This is a conventional provision. There is nothing novel or
distinctive about it. Recognition of concurrent jurisdiction in the
state courts to vindicate federal rights is found in the First
Judiciary Act of 1789. 1 Stat. 73, 77.
Page 315 U. S. 710
And the statute books are replete with instances in which
Congress has acknowledged the existence of this jurisdiction in the
state courts unless explicitly withheld from them.
See the
discussion of Mr. Justice Bradley in
Claflin v. Houseman,
93 U. S. 130,
93 U. S. 139,
93 U. S. 143. The
essence of Section 6 is merely that the state courts are open to a
plaintiff suing under the Act, and that, if he chooses to bring
suit in a state court, the defendant may not remove the cause to a
federal court. So far as language conveys ideas , the Act affords
no intimation that Congress intended anything more.
We are not, of course, concerned here, as we were in the
Kepner case decided the other day,
314 U. S.
44, with an attempt by a state court to prevent resort
to a federal court. Historically, the problem of interferences,
direct or indirect, between federal and state courts is entirely
separate from the problem of the relations of the state courts to
each other.
See Warren, Federal and State Court
Interference, 43 Harv.L.Rev. 345. The question now before us --
relating to the power of a state to enjoin those subject to its
jurisdiction from unjustly resorting to the courts of a sister
state -- is an aspect of the latter problem. In the
Kepner
case, this Court held only that the provision of Section 6 "filled
the entire field of venue in federal courts," and that what had
thus been legislatively given to the federal courts could not
judicially be taken away. The
Kepner decision cast no
cloud upon
Douglas v. New York, N.H. R. Co., 279 U.
S. 377, which sustained the power of a state to apply
the principle of
forum non conveniens to suits under the
Act brought in its courts by nonresidents.

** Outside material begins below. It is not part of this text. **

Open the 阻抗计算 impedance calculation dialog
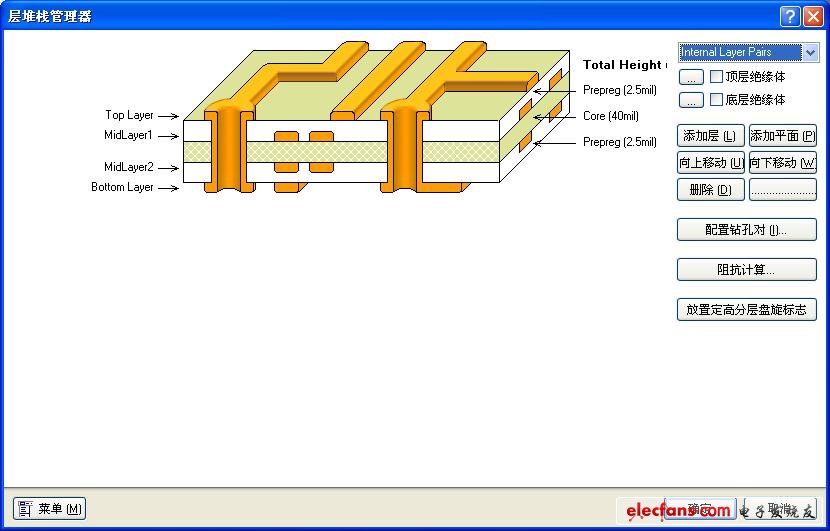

The issue in the case at
bar is essentially another phase of the problem in the
Douglas case -- whether, merely by authorizing access to
the state courts to enforce rights created by the Federal
Employers' Liability Act, Congress impliedly repealed
pro
tanto the means for
Page 315 U. S. 711
achieving justice which the states customarily employ in similar
cases. Specifically, the question for decision is this: has
Congress, by providing explicitly that state courts shall have
concurrent jurisdiction of suits under the Act, withdrawn from each
state its recognized power to enjoin persons within its
jurisdiction from bringing a suit under the Act "contrary to equity
and good conscience" in the courts of another state? This question
was wholly outside the scope of the
Kepner case. It was
not presented, and was therefore not decided, by that case.

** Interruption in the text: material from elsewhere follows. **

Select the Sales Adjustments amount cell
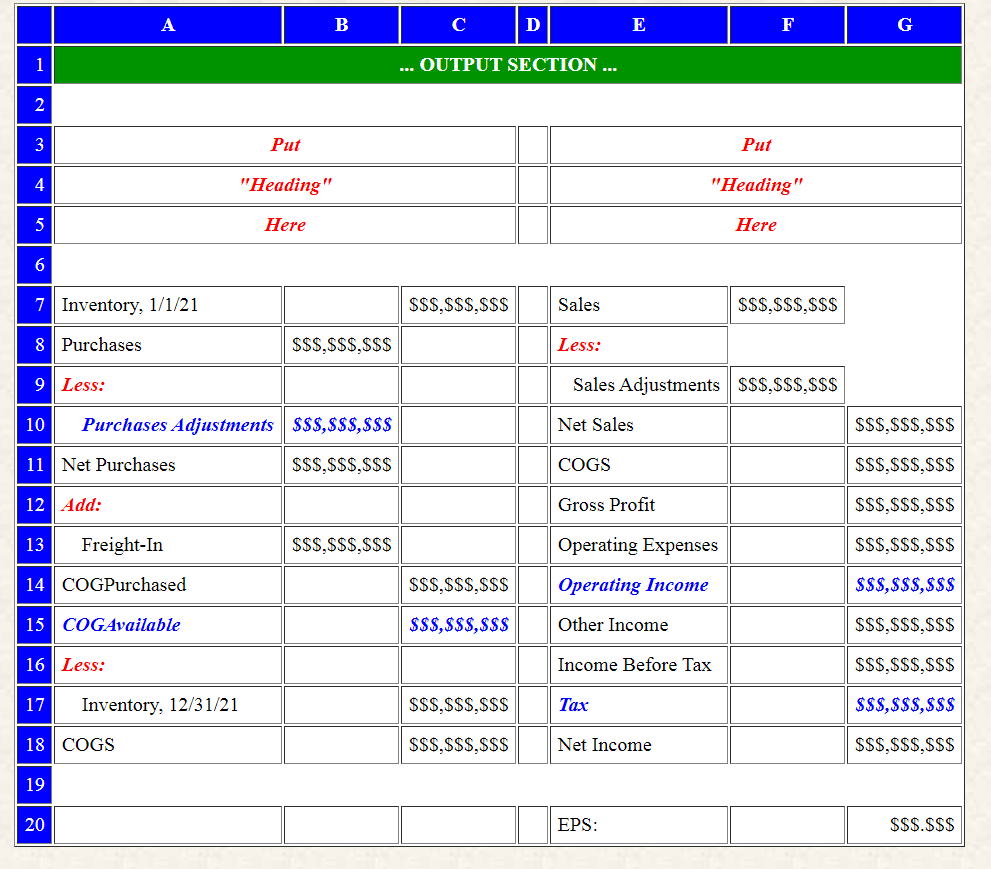991x869 pixels. [x=787, y=384]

The relevant circumstances here are these. A resident of
Tennessee was killed in a railroad accident occurring in Tennessee.

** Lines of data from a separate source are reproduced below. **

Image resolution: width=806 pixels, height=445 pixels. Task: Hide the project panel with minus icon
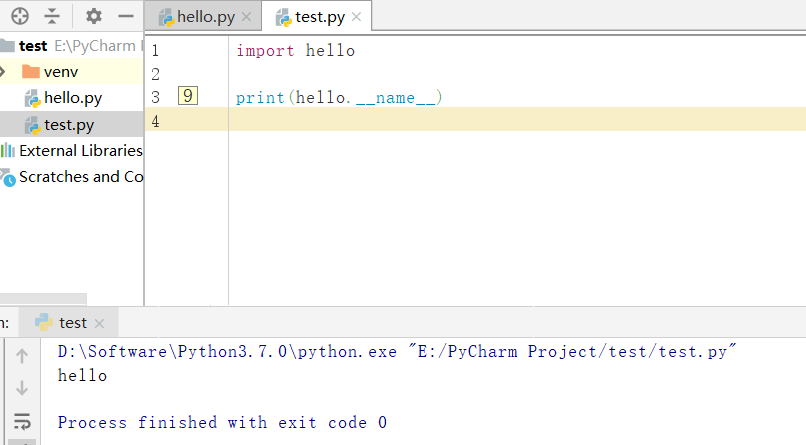pyautogui.click(x=126, y=16)
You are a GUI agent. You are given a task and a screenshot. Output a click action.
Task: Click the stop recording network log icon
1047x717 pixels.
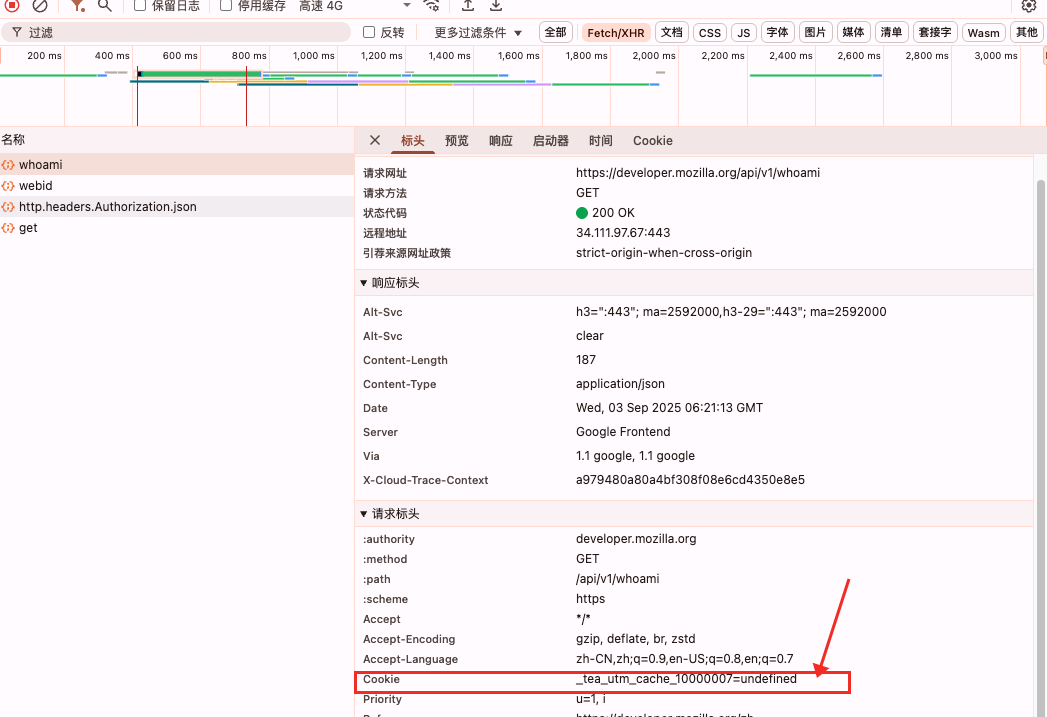point(13,5)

The railroad, an Illinois corporation, has its principal offices in
Tennessee. All of the witnesses reside in Tennessee, as do the
deceased's legal representatives. But suit was brought in a state
court of Missouri, where the railroad does some business. Finding
that the Missouri suit was "oppressive and inequitable," the
Tennessee Court of Appeals sustained the power of the chancellor to
restrain the further prosecution of that suit. The finding that the
Missouri suit was "oppressive and inequitable" was challenged by
the petitioners neither before us nor in the courts of Tennessee,
and the propriety of the action taken by the Tennessee court, as a
matter of equitable discretion, is not here in issue. We are called
upon to decide only whether Congress has deprived Tennessee of the
power which it has asserted in this case.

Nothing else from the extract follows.